◆ INSTRUCTIONS FOR THE TASK
Exactly as written, give again the line with "Screen dimensions: 1536x709" and all subsequent lines through the end of the records.

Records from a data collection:
====
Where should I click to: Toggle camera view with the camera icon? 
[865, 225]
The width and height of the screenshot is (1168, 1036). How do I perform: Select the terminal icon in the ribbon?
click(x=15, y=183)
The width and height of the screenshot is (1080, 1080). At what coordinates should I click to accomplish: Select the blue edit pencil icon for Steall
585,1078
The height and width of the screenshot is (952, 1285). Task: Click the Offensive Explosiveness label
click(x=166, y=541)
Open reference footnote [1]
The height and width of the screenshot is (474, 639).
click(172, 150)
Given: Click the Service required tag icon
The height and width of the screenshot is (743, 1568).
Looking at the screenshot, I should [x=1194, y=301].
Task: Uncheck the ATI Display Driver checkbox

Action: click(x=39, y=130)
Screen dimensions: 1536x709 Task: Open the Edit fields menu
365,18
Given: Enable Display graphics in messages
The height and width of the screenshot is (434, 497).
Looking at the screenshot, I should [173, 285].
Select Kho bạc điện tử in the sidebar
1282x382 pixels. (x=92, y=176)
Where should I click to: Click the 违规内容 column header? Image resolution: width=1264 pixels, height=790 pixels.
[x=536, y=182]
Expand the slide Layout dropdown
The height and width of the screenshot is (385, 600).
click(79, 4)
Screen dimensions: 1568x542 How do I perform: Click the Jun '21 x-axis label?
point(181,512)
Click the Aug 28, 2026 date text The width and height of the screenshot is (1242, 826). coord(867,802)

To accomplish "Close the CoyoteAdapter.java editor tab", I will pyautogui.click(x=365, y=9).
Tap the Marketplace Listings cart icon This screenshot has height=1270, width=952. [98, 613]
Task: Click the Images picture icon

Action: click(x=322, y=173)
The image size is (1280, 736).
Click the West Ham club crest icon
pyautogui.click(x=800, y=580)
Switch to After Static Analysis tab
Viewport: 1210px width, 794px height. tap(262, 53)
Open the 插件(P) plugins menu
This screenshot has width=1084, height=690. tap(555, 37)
====
◆ SOLUTION TO THIS EXERCISE
Screen dimensions: 1536x709 Task: Open the Edit fields menu
365,18
Given: Enable Display graphics in messages
The height and width of the screenshot is (434, 497).
Looking at the screenshot, I should [173, 285].
Select Kho bạc điện tử in the sidebar
1282x382 pixels. (x=92, y=176)
Where should I click to: Click the 违规内容 column header? Image resolution: width=1264 pixels, height=790 pixels.
[x=536, y=182]
Expand the slide Layout dropdown
The height and width of the screenshot is (385, 600).
click(79, 4)
Screen dimensions: 1568x542 How do I perform: Click the Jun '21 x-axis label?
point(181,512)
Click the Aug 28, 2026 date text The width and height of the screenshot is (1242, 826). coord(867,802)

To accomplish "Close the CoyoteAdapter.java editor tab", I will pyautogui.click(x=365, y=9).
Tap the Marketplace Listings cart icon This screenshot has height=1270, width=952. [98, 613]
Task: Click the Images picture icon

Action: click(x=322, y=173)
The image size is (1280, 736).
Click the West Ham club crest icon
pyautogui.click(x=800, y=580)
Switch to After Static Analysis tab
Viewport: 1210px width, 794px height. tap(262, 53)
Open the 插件(P) plugins menu
This screenshot has width=1084, height=690. tap(555, 37)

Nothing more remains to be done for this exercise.